Treatment for those who test positive also remains difficult to access, San Francisco healthcare and LGBTQ+ advocacy agencies said. To access TPOXX, an FDA-approved and stockpiled drug that may ease the sometimes severe symptoms of monkeypox, providers have to submit lengthy paperwork to the Centers for Disease Control and Prevention, which many smaller hospitals and clinics don’t have the capacity to do. As a result, “members of the gay community have been messaging each other to try to find it and are growing increasingly angry that they cannot access the one drug that could ease the suffering of people with monkeypox”, wrote physician Jay K Varma and health activist Joseph Osmundson in Stat, a health and medicine publication.

Monkeypox is rarely fatal, but the disease can be very painful for some. And for those who have been exposed or infected, long isolation periods can be physically or economically infeasible. “We just can’t let this spread in our community,” Wiener said.

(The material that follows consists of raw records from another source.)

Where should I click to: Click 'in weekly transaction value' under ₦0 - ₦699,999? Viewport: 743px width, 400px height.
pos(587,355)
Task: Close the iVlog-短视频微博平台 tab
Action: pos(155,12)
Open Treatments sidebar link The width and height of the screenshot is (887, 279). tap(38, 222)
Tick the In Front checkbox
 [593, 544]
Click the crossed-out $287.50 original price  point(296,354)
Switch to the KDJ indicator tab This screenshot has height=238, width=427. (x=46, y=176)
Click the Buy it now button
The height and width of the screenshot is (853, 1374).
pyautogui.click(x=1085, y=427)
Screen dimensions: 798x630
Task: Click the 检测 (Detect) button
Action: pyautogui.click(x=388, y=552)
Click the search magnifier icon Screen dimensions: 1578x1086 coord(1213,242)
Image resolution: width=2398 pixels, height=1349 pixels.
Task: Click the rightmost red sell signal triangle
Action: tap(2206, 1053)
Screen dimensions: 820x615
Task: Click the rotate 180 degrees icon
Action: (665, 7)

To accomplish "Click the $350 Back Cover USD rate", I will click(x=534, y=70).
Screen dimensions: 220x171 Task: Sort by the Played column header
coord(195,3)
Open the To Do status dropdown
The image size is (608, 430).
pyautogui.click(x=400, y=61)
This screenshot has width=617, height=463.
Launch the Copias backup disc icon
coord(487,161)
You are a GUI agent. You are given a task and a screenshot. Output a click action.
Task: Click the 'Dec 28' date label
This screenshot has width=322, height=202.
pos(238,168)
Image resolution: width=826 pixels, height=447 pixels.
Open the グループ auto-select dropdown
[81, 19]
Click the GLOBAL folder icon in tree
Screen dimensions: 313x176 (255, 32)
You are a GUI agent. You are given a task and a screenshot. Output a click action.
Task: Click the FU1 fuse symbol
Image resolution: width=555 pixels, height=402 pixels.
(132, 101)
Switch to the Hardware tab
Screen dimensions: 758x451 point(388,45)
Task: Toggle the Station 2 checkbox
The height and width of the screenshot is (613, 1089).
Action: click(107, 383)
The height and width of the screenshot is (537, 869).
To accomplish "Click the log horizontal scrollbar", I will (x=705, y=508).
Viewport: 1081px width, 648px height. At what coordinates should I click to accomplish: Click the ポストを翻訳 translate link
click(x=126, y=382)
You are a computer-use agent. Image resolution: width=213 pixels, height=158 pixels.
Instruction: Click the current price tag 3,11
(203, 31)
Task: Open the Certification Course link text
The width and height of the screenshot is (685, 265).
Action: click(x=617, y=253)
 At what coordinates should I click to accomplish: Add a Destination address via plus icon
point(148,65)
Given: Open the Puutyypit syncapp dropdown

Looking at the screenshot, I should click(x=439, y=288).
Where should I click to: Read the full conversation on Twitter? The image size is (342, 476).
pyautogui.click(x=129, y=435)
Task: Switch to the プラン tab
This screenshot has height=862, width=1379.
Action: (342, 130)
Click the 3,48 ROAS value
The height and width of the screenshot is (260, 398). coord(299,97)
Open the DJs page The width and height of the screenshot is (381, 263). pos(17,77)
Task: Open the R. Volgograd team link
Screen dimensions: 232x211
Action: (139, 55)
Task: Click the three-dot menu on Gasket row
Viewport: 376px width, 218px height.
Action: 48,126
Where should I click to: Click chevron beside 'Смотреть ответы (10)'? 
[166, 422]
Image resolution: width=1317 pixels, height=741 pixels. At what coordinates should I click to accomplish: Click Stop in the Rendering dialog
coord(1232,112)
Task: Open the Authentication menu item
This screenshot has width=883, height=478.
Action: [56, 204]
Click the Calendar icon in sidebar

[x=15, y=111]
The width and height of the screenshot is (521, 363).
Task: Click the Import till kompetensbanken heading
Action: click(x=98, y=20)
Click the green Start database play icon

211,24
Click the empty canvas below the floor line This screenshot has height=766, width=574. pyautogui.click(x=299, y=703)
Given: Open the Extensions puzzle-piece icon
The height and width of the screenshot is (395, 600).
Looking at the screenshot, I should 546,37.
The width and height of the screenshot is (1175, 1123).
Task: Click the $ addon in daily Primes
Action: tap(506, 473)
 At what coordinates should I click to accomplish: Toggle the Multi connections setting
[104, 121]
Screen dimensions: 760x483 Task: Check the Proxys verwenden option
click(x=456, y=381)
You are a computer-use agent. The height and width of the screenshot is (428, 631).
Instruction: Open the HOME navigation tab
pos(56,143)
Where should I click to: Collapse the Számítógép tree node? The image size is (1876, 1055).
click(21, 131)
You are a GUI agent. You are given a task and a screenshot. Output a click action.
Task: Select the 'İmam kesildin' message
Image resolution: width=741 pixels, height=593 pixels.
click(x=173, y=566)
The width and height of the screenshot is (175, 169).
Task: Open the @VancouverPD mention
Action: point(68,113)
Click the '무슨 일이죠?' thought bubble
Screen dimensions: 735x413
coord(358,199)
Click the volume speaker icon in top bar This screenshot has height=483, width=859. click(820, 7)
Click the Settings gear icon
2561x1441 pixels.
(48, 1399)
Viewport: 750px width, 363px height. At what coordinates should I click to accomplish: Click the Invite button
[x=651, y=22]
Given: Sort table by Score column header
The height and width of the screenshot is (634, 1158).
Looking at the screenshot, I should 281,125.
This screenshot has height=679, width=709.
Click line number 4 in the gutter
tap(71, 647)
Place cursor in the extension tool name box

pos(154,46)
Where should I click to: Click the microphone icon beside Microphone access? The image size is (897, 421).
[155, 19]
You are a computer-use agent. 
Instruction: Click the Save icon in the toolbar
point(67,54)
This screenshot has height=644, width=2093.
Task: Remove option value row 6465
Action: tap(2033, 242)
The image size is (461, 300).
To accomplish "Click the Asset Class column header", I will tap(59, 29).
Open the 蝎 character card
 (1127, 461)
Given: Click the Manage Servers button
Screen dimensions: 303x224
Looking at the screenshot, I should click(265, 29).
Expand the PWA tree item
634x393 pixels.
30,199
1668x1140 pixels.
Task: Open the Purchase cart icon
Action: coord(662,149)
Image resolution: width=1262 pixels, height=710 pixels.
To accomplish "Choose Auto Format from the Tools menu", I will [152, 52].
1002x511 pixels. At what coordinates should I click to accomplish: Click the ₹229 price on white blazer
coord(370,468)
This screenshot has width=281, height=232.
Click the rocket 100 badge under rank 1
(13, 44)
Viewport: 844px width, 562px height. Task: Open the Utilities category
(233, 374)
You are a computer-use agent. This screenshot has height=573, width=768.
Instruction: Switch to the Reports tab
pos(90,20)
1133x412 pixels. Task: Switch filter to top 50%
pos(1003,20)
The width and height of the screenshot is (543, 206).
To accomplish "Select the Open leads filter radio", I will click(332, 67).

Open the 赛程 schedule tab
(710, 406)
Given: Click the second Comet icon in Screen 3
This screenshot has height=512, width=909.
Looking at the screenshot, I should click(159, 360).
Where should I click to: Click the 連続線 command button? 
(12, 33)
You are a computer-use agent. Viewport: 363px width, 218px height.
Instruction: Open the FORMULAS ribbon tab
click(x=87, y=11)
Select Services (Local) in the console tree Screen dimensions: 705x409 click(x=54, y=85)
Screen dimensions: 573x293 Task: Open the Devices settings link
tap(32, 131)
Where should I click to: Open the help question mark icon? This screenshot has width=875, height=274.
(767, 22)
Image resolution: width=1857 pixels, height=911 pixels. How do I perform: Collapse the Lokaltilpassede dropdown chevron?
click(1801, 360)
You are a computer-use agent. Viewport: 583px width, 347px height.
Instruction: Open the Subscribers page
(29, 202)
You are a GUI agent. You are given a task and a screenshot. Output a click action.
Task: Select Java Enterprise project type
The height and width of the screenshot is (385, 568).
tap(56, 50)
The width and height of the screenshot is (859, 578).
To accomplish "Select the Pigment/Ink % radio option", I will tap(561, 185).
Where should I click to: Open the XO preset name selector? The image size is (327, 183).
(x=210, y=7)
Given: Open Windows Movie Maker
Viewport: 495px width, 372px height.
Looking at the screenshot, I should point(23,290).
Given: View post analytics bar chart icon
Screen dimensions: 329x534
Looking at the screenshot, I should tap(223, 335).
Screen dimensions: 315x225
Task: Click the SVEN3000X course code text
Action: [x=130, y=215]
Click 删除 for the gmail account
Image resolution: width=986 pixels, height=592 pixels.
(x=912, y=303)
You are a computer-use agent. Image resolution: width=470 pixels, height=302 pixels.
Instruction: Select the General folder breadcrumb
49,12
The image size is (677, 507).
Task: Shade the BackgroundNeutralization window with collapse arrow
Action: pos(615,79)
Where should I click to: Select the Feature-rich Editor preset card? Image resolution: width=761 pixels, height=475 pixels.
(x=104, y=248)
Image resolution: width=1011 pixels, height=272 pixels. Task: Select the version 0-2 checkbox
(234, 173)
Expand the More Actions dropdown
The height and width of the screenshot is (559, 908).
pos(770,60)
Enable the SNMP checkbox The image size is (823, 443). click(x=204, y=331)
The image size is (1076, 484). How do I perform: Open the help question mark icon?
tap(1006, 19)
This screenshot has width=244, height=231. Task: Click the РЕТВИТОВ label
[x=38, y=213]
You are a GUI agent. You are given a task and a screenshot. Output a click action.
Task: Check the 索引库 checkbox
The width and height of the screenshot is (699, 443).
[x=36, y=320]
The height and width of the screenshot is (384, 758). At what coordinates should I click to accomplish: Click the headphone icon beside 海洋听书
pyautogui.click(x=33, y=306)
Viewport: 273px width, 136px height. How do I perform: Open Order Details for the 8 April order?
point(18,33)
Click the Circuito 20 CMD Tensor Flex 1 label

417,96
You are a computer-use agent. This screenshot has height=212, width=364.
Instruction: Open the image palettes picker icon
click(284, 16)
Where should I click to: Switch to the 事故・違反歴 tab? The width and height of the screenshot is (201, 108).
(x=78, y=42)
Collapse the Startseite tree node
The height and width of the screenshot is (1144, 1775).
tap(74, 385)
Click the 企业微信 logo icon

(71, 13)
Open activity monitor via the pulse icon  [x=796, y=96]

Health workers and advocates also worry that the scarce options for testing and vaccination are leaving out gay and trans people in San Francisco who are unhoused, and those who cannot easily access information about health resources.

Throughout the Covid-19 pandemic, health workers from the San Francisco Community Health Centre have been taking information, tests and vaccines out to the streets, to meet patients where they are, said the organization’s CEO Lance Toma. Smaller health centers and clinics working with marginalized communities will need the resources, access and funding to do the same with monkeypox tests and vaccines, he said.

“We also just need to do more in terms of educating our patients about monkeypox, the risks, and how to stay safe – we have a lot of work to do,” he said, noting that one recent patient showing symptoms had very little awareness of the outbreak, and was diagnosed only after he came into the clinic for unrelated reasons.

“The bottom line is that there’s been such a tepid response to this outbreak at all levels,” Toma said. “And I feel like the folks that we serve – especially folks who are homeless, the trans community, and even gay men of color – we’re always last in line for resources.”